Con la (momentanea?) chiusura del capitolo Besta si fermeranno, forse, anche le voci che volevano Coalizione Civica sempre più intenzionata a uscire dalla maggioranza di governo. Ma poiché fidarsi è bene e non fidarsi è meglio, al sindaco la finestra regionale servirà, giustamente, per sistemare partito, giunta e consiglio comunale, liberandosi di qualche “rompicoglioni” per fare spazio a una squadra che, a tutti i livelli, sia in grado di sopportare compatta un’eventuale nuova rottura.

In fondo che si tratti di individui, nazioni o partiti, gli esseri umani si comportano sempre allo stesso modo. Le narrazioni che a questi comportamenti vengono di volta in volta ricamate sopra, invece, appartengono più all’ambito letterario che a quello della realtà.

Per il ritorno della politica, infine, mettetevi tranquilli: bisognerà aspettare novembre.

Doviđenja!


2 pensieri riguardo “Kalašnjikov

  1. Non entro nel merito della lunga disquisizione , non voglio essere offensivo,ma troppi giri di parole x dire poco a nulla. Quello che invece e’ importante per me e’ il penultimo capoverso:
    “In fondo che si tratti di individui, nazioni o partiti, gli esseri umani si comportano sempre allo stesso modo.”

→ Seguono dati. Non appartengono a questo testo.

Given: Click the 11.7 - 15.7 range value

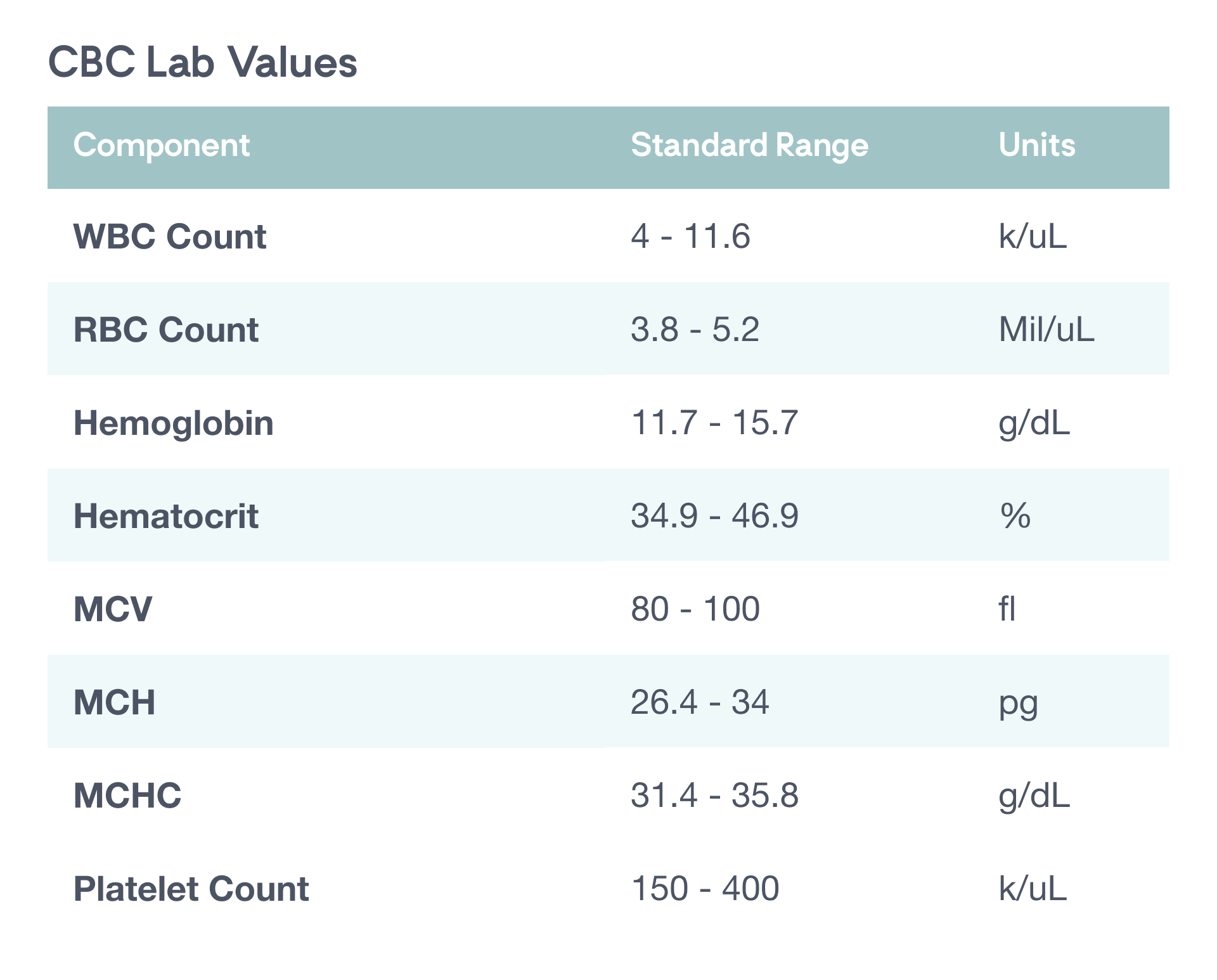Looking at the screenshot, I should (x=714, y=423).
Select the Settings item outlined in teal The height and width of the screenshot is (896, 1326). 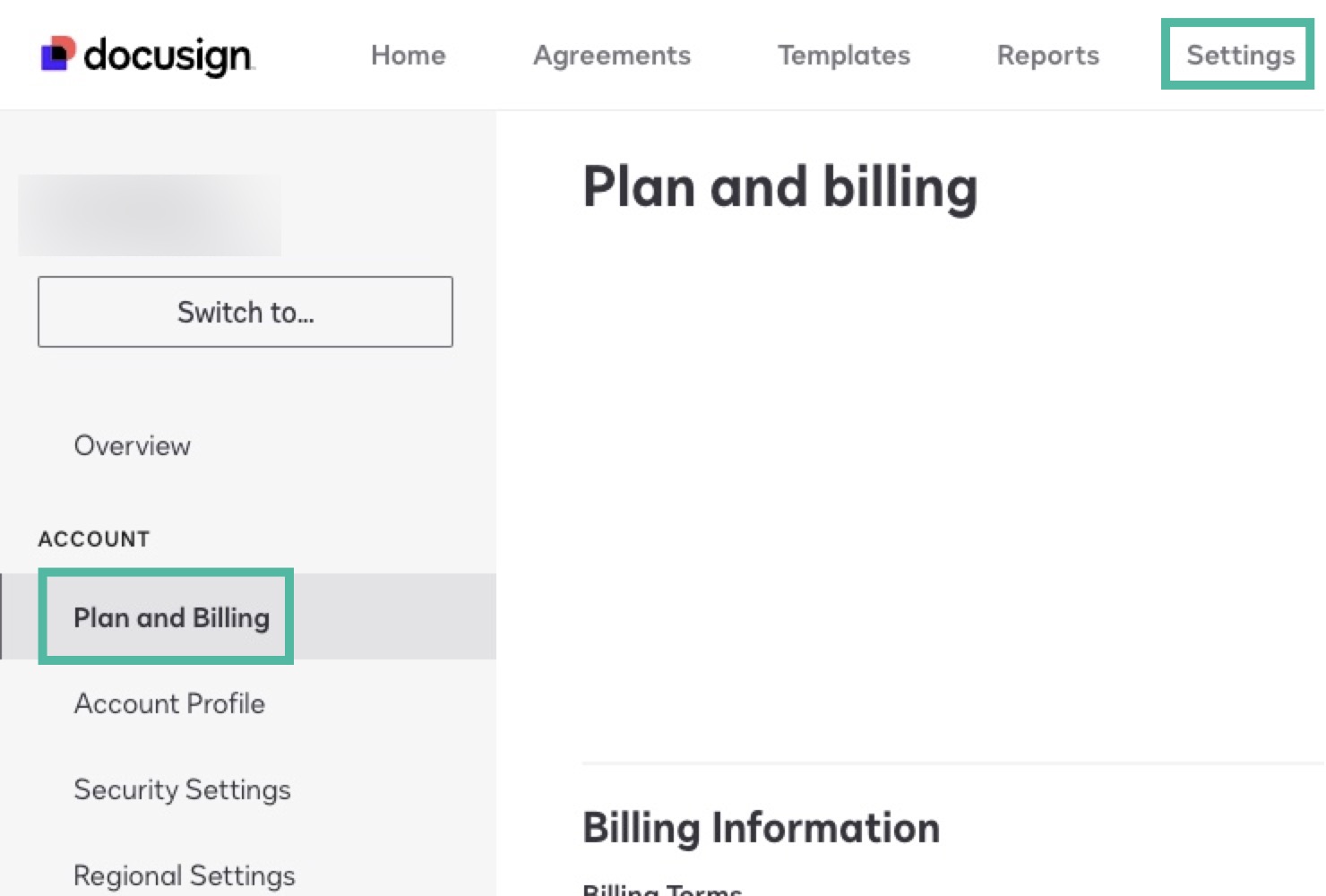tap(1238, 55)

    Questo e’ il fulcro del messaggio arrivato da chi c’era al parco dom Bosco in quei giorni:
    Ebbene SI, gli esseri umani si muovono quando si rendono conto di aver (o di stare per ) SUBITO UNA INGIUSTIZIA, e per fortuna che e’ cosi’ e mi auguro che serva di “lezione” un po’ a tutti, specialmente a chi e’ scarso di quel bene prezioso che si chiama BUONSENSO.
    Grazie x L’accoglienza

  2. Anche i politici, esseri umani, si comportano sempre allo stesso modo…tante parole: dialogo, partecipazione, condivisione….dietro a queste il vuoto dell’ascolto e la mancanza di considerazione di cittadine e cittadini che esprimono un degno dissenso per progetti inutili, costosi e dannosi.